Narrative Statement of Significance

Three houses on South Fox Street at Ellsworth Avenue, in the Baker neighborhood, were hand-built by Henry Roth in the Bungalow or Craftsman style of architecture. He made ingenious use of cobblestones from the South Platte River, metal barrel-lids from canisters of railroad spikes, and other found and recycled materials. He built the houses from 1927 to 1941, during the time of the Great Depression with its transient populace. Located only a few blocks from the railroad line, many people looking for work wandered the neighborhood. Mrs. Roth handed out sandwiches at her back door. This was also the time when tourist camps and motor courts spread throughout America. These cobblestone houses not only reflect the Craftsman style of building, but their orientation in conjunction with the sheds on the property represent the typical grouping of cabins in a motor court. Henry Roth’s occupation as a cooper aided him in making use of salvaged metal barrel-lids to construct the sheds, which served as sleeping quarters during the 1930s. The landscaping is reminiscent of tourist camps located near rivers, where fast growing trees like elms and honey locusts are prevalent.
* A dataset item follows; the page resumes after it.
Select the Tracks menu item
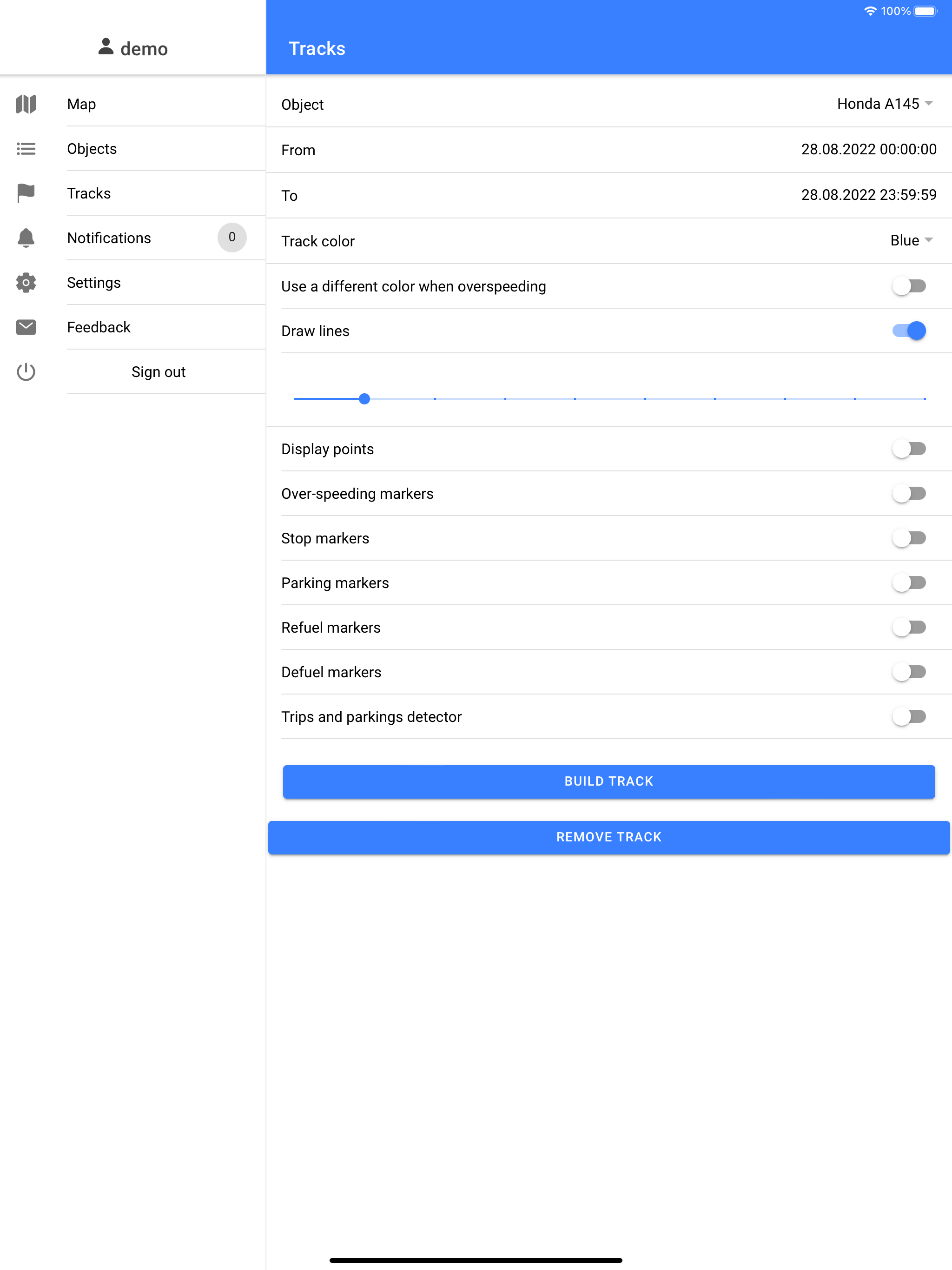Image resolution: width=952 pixels, height=1270 pixels. click(x=89, y=193)

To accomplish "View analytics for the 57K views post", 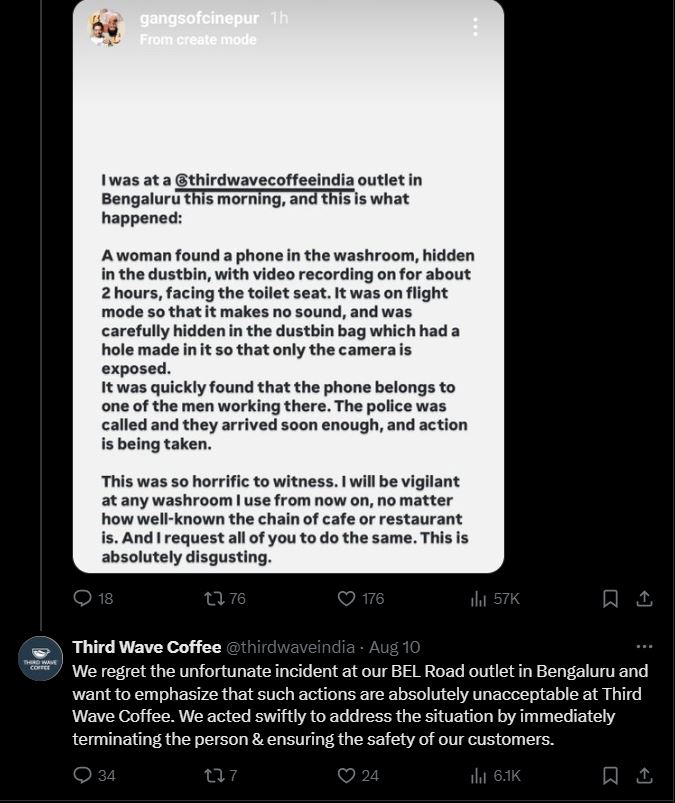I will 479,599.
Common lilacs provided a sense of hospitality. The buildings and grounds have been preserved, and represent a historical period in America when people were struggling to make ends meet. Henry Roth built the houses for his family, and built the sheds for income. He used materials that other people overlooked or dumped. These houses stand in marked contrast to the neighboring Baker Historic District in Denver, where Victorian houses built at the turn of the twentieth century are the norm.